> [ACTIVITY]: Copy out the entries below exactly as they stand, but only from the line containing "Uncheck the Progressive Web App checkbox" through the line containing "Click Tykkää under Jori's comment".

> [PROVIDED DATA]:
....

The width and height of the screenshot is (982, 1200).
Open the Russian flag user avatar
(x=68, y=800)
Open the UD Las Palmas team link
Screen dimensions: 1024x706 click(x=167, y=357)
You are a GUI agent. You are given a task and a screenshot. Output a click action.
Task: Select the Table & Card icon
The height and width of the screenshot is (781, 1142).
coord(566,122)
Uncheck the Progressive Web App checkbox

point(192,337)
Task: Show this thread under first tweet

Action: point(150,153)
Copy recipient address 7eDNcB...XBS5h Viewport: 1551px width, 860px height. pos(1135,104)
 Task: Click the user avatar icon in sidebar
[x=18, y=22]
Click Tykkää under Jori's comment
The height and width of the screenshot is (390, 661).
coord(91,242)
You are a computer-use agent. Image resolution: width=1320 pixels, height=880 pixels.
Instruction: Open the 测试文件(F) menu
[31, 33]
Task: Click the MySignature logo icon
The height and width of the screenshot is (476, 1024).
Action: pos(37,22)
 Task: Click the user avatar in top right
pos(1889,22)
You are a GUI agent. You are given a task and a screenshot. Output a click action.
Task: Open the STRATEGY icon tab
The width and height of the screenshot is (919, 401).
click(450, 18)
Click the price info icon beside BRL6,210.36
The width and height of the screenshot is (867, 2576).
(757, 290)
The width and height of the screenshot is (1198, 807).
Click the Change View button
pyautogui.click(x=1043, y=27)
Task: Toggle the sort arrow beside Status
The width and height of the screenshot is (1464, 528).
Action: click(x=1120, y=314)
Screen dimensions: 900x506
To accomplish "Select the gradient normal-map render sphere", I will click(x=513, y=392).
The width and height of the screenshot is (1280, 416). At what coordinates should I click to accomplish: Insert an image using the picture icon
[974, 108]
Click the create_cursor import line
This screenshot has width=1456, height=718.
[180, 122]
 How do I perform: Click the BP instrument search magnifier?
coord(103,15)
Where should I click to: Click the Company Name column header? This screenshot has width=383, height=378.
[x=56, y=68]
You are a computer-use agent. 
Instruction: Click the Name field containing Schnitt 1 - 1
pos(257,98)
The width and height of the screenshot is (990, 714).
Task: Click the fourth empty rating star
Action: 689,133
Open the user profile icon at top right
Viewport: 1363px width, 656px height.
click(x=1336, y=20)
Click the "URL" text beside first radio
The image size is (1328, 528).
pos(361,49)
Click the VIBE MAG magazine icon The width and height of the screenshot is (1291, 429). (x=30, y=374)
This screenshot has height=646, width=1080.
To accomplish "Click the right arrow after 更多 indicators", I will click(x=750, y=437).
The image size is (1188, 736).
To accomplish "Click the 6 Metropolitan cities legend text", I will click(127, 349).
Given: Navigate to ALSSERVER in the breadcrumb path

....

> [FINISHED TASK]:
Uncheck the Progressive Web App checkbox

point(192,337)
Task: Show this thread under first tweet

Action: point(150,153)
Copy recipient address 7eDNcB...XBS5h Viewport: 1551px width, 860px height. pos(1135,104)
 Task: Click the user avatar icon in sidebar
[x=18, y=22]
Click Tykkää under Jori's comment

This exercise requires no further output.